The woman who’s staring straight at me.
The Banshee presses her sl
im hips up against the table’s edge, cutting through the space between Edmund and a very flushed Eyeliner. “Hello, gentlemen. Ladies. Sister.” She says the last word very clearly and carefully at me. “Care if I take a seat?”
“This is your sister?” Edmund blinks at me, trying to reconcile our very different appearances.
“Don’t talk to her. She’ll eat you!” I snap, and then turn the bulk of my fury at the deadly spirit. “You. Leave. Now. We wouldn’t want things to get ugly.”
“Eat me?” Edmund looks back up at the Banshee, his eyebrow cocked in his signature fashion. “I like the sound of that.”
“Don’t worry, woodling. I’m not here for your precious prince. His friends are meaty enough.” Her fingers slide, thin and frail as spider legs, over Edmund’s shoulder. “You’re under no obligation there.”
“Oh no. Oh no, oh no, oh no.” Fear becomes everything on Richard’s face as he realizes exactly what’s unfolding in front of him. “Ed, you really don’t want to get involved with that . . .”
“Too proud to share, Your Majesty?” Edmund is all sneer in the pub’s dim lights. He takes hold of the Banshee’s hand and pulls her down to him. “Take a seat, doll.”

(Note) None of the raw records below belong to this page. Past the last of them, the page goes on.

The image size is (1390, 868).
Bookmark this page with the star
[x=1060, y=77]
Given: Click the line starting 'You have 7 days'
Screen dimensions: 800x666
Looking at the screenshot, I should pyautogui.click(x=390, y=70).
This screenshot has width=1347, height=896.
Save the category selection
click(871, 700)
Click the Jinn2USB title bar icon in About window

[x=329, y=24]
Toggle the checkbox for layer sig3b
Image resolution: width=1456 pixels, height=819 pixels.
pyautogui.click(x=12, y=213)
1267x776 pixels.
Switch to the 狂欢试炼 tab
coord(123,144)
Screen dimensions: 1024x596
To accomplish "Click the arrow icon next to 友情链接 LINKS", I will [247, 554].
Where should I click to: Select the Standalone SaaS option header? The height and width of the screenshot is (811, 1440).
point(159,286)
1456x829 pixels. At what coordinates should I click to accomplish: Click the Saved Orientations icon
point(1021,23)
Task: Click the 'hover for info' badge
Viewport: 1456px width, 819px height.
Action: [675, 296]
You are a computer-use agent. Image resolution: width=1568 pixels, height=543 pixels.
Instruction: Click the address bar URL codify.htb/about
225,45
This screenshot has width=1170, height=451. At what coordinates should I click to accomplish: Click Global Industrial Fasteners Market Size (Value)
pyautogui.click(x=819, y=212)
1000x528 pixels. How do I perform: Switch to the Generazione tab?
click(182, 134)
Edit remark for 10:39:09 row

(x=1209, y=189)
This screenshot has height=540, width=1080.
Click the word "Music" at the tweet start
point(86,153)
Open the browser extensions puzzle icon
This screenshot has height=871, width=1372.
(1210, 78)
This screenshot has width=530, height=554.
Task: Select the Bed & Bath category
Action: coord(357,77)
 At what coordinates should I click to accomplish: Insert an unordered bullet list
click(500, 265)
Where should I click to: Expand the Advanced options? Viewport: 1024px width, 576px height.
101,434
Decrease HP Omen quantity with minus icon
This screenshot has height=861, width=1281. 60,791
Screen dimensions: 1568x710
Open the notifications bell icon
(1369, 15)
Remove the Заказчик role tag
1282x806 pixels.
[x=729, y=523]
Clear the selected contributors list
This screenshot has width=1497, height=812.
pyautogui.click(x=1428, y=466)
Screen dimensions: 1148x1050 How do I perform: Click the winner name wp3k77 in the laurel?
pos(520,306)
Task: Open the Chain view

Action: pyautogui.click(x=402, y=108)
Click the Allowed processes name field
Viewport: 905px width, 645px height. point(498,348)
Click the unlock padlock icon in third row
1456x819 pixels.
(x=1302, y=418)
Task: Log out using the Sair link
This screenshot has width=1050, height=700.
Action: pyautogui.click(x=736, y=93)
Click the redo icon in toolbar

I keep my attention focused entirely on the Banshee. She’s hungry but not starving: average strength. As long as it’s just her, I think I can manage. “Back off, Bean-shìdh.”
The soul feeder assesses me as well, picking apart my strengths and weaknesses as I sit in the chair, gripping the arm of a tipsy monarch. His muscles are all hardness under my fingers, sculpted by adrenaline and fear.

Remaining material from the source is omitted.